- _What you will do_
Set down each line of the data below exactly.

[Saved data entries]
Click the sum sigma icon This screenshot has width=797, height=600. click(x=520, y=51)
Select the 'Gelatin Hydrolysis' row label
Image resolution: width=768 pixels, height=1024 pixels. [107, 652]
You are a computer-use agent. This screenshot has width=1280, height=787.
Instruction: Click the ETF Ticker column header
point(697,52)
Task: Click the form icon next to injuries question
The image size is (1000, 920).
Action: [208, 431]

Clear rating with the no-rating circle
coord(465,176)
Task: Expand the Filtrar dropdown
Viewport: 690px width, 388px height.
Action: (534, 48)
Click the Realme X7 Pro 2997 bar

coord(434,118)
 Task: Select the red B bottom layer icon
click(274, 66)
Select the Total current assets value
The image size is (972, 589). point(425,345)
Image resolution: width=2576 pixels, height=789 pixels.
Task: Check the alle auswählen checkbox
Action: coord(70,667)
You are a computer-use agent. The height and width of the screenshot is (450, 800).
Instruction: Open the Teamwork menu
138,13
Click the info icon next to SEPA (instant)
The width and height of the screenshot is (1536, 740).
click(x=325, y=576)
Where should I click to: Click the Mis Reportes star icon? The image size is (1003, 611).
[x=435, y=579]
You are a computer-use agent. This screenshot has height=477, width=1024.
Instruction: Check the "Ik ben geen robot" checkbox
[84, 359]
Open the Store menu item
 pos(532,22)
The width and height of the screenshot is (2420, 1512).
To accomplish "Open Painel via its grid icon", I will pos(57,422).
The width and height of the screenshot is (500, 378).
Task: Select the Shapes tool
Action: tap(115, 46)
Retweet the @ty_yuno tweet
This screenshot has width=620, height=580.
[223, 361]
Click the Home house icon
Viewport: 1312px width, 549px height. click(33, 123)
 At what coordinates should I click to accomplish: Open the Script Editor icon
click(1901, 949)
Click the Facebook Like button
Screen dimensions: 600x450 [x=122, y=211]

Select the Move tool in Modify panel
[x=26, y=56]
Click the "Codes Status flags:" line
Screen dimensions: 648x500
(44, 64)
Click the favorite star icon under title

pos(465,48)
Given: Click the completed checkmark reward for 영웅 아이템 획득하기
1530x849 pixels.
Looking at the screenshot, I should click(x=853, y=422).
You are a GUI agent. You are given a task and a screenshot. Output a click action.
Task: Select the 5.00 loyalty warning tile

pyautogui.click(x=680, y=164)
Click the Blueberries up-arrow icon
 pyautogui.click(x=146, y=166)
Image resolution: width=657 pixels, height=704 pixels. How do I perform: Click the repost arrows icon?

- _Written reply_
Click the sum sigma icon This screenshot has width=797, height=600. click(x=520, y=51)
Select the 'Gelatin Hydrolysis' row label
Image resolution: width=768 pixels, height=1024 pixels. [107, 652]
You are a computer-use agent. This screenshot has width=1280, height=787.
Instruction: Click the ETF Ticker column header
point(697,52)
Task: Click the form icon next to injuries question
The image size is (1000, 920).
Action: [208, 431]

Clear rating with the no-rating circle
coord(465,176)
Task: Expand the Filtrar dropdown
Viewport: 690px width, 388px height.
Action: (534, 48)
Click the Realme X7 Pro 2997 bar

coord(434,118)
 Task: Select the red B bottom layer icon
click(274, 66)
Select the Total current assets value
The image size is (972, 589). point(425,345)
Image resolution: width=2576 pixels, height=789 pixels.
Task: Check the alle auswählen checkbox
Action: coord(70,667)
You are a computer-use agent. The height and width of the screenshot is (450, 800).
Instruction: Open the Teamwork menu
138,13
Click the info icon next to SEPA (instant)
The width and height of the screenshot is (1536, 740).
click(x=325, y=576)
Where should I click to: Click the Mis Reportes star icon? The image size is (1003, 611).
[x=435, y=579]
You are a computer-use agent. This screenshot has height=477, width=1024.
Instruction: Check the "Ik ben geen robot" checkbox
[84, 359]
Open the Store menu item
 pos(532,22)
The width and height of the screenshot is (2420, 1512).
To accomplish "Open Painel via its grid icon", I will pos(57,422).
The width and height of the screenshot is (500, 378).
Task: Select the Shapes tool
Action: tap(115, 46)
Retweet the @ty_yuno tweet
This screenshot has width=620, height=580.
[223, 361]
Click the Home house icon
Viewport: 1312px width, 549px height. click(33, 123)
 At what coordinates should I click to accomplish: Open the Script Editor icon
click(1901, 949)
Click the Facebook Like button
Screen dimensions: 600x450 [x=122, y=211]

Select the Move tool in Modify panel
[x=26, y=56]
Click the "Codes Status flags:" line
Screen dimensions: 648x500
(44, 64)
Click the favorite star icon under title

pos(465,48)
Given: Click the completed checkmark reward for 영웅 아이템 획득하기
1530x849 pixels.
Looking at the screenshot, I should click(x=853, y=422).
You are a GUI agent. You are given a task and a screenshot. Output a click action.
Task: Select the 5.00 loyalty warning tile

pyautogui.click(x=680, y=164)
Click the Blueberries up-arrow icon
 pyautogui.click(x=146, y=166)
Image resolution: width=657 pixels, height=704 pixels. How do I perform: Click the repost arrows icon?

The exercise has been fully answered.